▶ _EXERCISE DESCRIPTION_
Starting at the line that contains "Where should I", copy every line to the end of the material below exactly, and omit the pictures.
== MATERIAL SHOWN
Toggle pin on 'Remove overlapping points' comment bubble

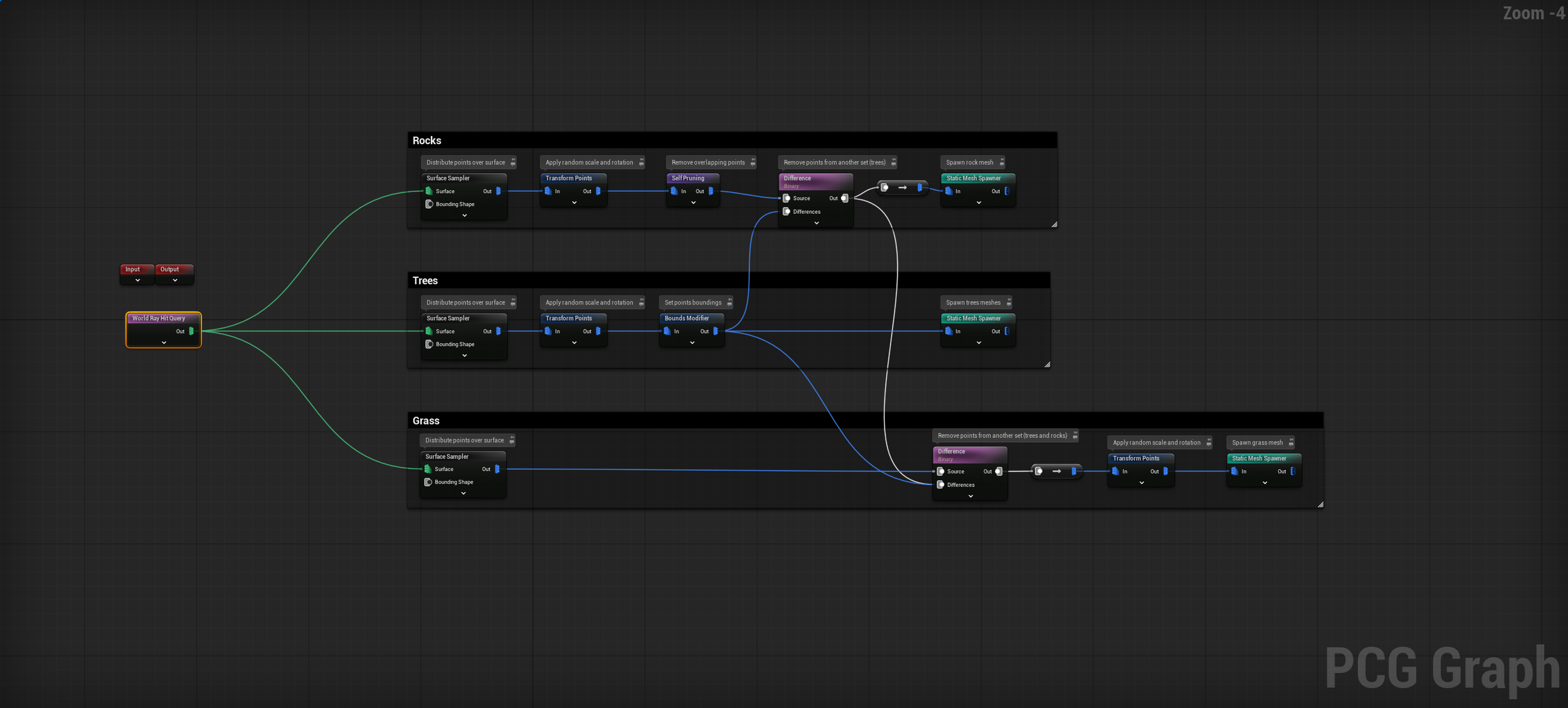(753, 162)
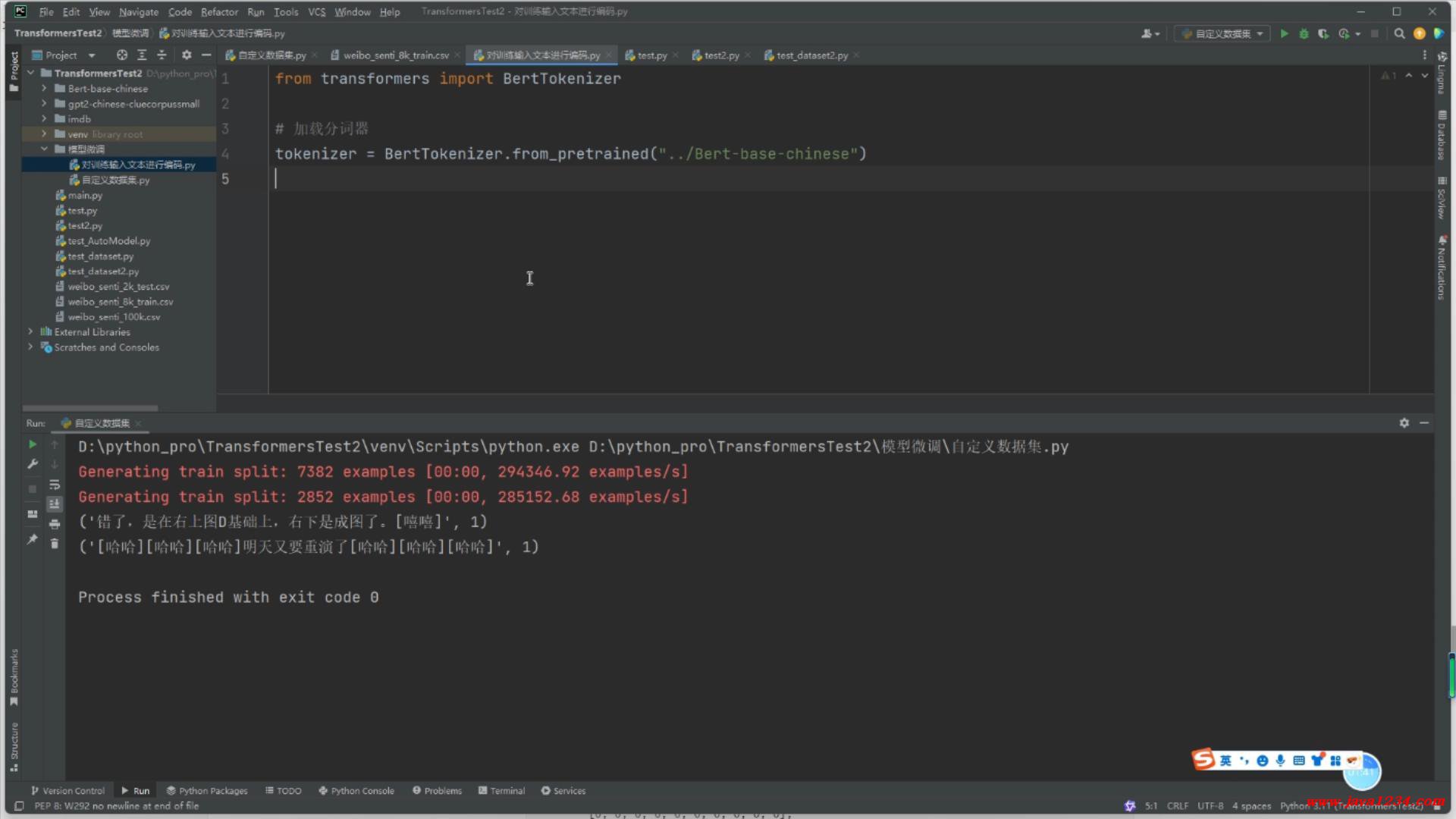The width and height of the screenshot is (1456, 819).
Task: Click the Rerun icon in Run panel
Action: (x=32, y=444)
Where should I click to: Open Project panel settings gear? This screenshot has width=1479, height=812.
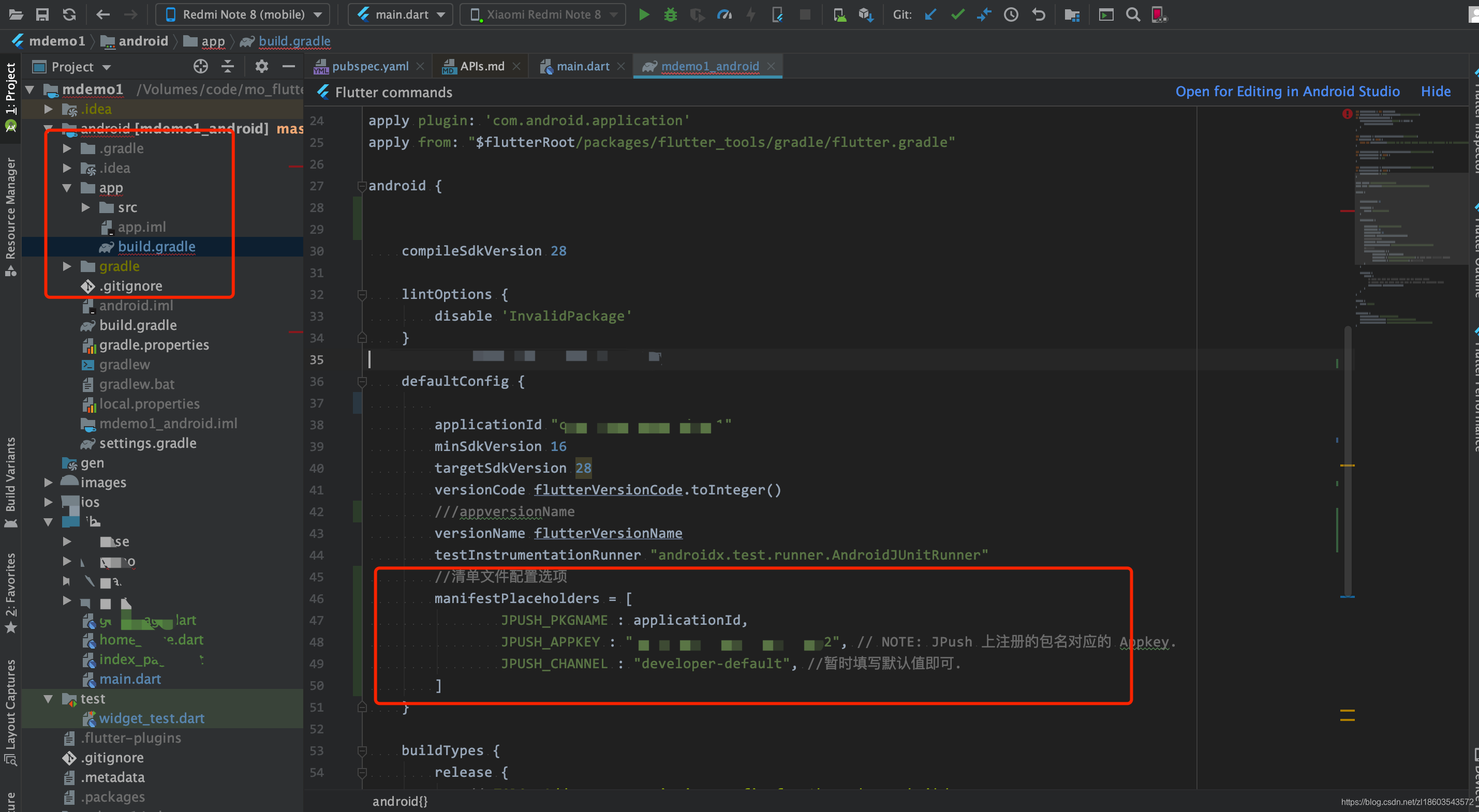click(261, 67)
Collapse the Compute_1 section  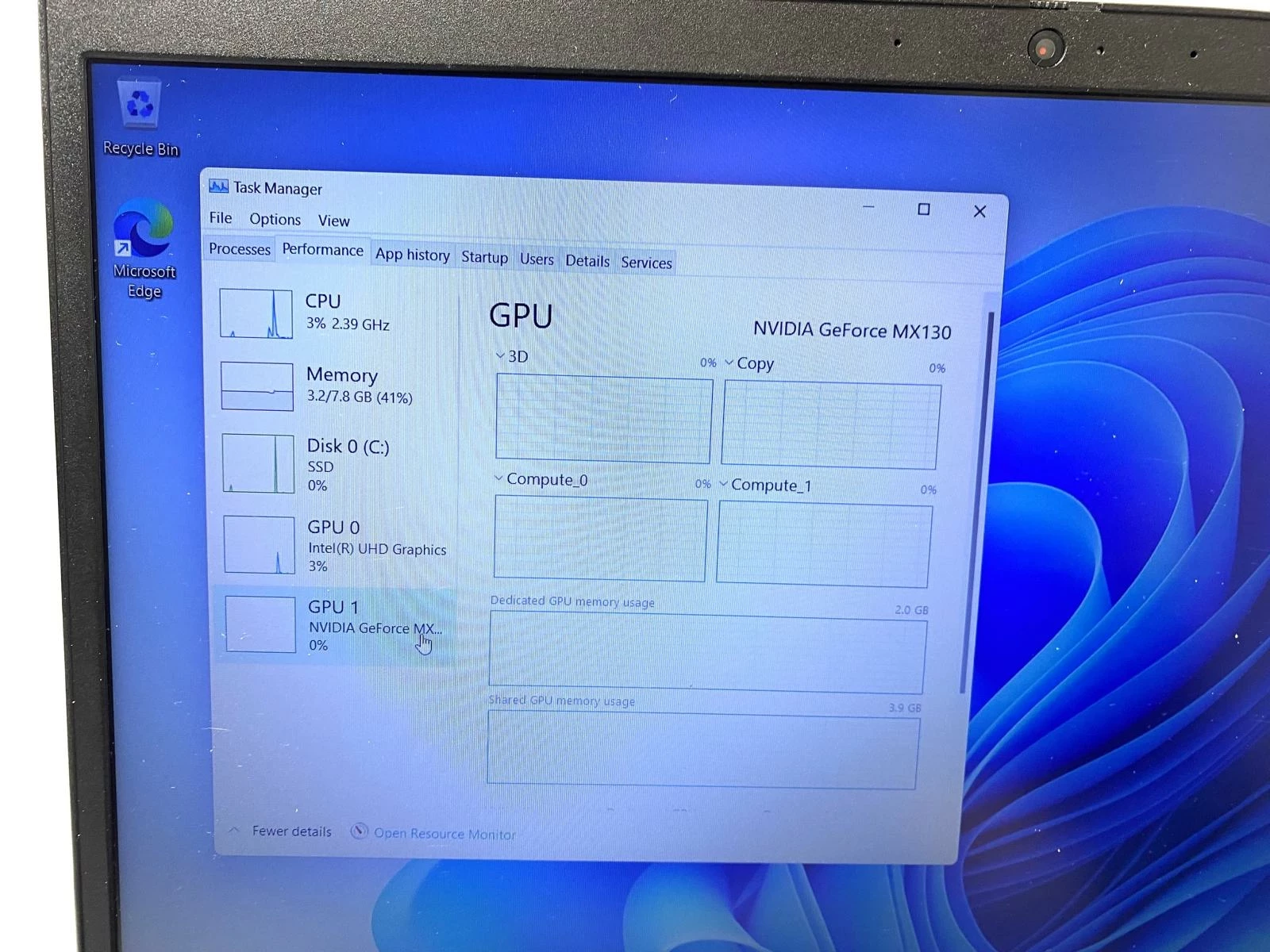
====
▶ _PROBLEM SOLUTION_
Where should I click to: Open Project panel settings gear? This screenshot has width=1479, height=812.
click(261, 67)
Collapse the Compute_1 section  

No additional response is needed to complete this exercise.